_Problem_: In the records below, find the line containing "Screen dimensions: 1479x812"; give it again exactly, along with every line that follows, and nothing else.

** Information supplied follows **

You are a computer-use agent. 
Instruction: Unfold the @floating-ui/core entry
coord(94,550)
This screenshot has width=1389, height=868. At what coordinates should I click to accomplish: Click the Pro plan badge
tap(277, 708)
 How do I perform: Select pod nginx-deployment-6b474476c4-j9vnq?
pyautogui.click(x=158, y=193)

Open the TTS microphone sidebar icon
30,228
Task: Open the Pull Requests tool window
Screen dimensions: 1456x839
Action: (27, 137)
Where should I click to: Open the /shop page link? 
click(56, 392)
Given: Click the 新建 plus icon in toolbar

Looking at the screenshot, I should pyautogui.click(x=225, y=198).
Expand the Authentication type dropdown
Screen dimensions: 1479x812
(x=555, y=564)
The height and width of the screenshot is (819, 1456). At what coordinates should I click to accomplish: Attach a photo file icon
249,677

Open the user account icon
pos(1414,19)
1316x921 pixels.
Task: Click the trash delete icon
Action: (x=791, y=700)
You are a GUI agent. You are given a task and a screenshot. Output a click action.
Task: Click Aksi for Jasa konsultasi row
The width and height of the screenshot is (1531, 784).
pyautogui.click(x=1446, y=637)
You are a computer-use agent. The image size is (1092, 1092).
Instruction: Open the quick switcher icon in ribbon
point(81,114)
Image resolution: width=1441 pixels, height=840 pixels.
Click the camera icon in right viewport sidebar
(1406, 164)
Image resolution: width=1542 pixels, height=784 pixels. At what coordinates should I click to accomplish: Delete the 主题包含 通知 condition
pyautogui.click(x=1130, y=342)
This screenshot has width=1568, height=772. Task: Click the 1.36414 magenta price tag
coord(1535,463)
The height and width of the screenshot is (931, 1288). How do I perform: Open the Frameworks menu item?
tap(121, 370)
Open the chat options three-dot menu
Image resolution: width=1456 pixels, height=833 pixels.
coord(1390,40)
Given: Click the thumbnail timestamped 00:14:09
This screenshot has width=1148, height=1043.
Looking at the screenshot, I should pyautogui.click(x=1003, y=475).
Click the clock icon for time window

** End of Information supplied **

_Exercise output_:
Screen dimensions: 1479x812
(x=555, y=564)
The height and width of the screenshot is (819, 1456). At what coordinates should I click to accomplish: Attach a photo file icon
249,677

Open the user account icon
pos(1414,19)
1316x921 pixels.
Task: Click the trash delete icon
Action: (x=791, y=700)
You are a GUI agent. You are given a task and a screenshot. Output a click action.
Task: Click Aksi for Jasa konsultasi row
The width and height of the screenshot is (1531, 784).
pyautogui.click(x=1446, y=637)
You are a computer-use agent. The image size is (1092, 1092).
Instruction: Open the quick switcher icon in ribbon
point(81,114)
Image resolution: width=1441 pixels, height=840 pixels.
Click the camera icon in right viewport sidebar
(1406, 164)
Image resolution: width=1542 pixels, height=784 pixels. At what coordinates should I click to accomplish: Delete the 主题包含 通知 condition
pyautogui.click(x=1130, y=342)
This screenshot has width=1568, height=772. Task: Click the 1.36414 magenta price tag
coord(1535,463)
The height and width of the screenshot is (931, 1288). How do I perform: Open the Frameworks menu item?
tap(121, 370)
Open the chat options three-dot menu
Image resolution: width=1456 pixels, height=833 pixels.
coord(1390,40)
Given: Click the thumbnail timestamped 00:14:09
This screenshot has width=1148, height=1043.
Looking at the screenshot, I should pyautogui.click(x=1003, y=475).
Click the clock icon for time window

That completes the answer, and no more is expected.